> **Stored data**
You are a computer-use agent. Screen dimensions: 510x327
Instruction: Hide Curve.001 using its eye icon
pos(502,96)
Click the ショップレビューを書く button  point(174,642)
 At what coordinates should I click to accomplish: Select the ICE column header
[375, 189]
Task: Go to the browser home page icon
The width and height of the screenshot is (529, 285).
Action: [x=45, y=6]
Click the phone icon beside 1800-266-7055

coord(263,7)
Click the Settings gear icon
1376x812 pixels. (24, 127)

> **Assigned task**
Return the data in full, with each line kept exactly as it is.

> **Solution**
You are a computer-use agent. Screen dimensions: 510x327
Instruction: Hide Curve.001 using its eye icon
pos(502,96)
Click the ショップレビューを書く button  point(174,642)
 At what coordinates should I click to accomplish: Select the ICE column header
[375, 189]
Task: Go to the browser home page icon
The width and height of the screenshot is (529, 285).
Action: [x=45, y=6]
Click the phone icon beside 1800-266-7055

coord(263,7)
Click the Settings gear icon
1376x812 pixels. (24, 127)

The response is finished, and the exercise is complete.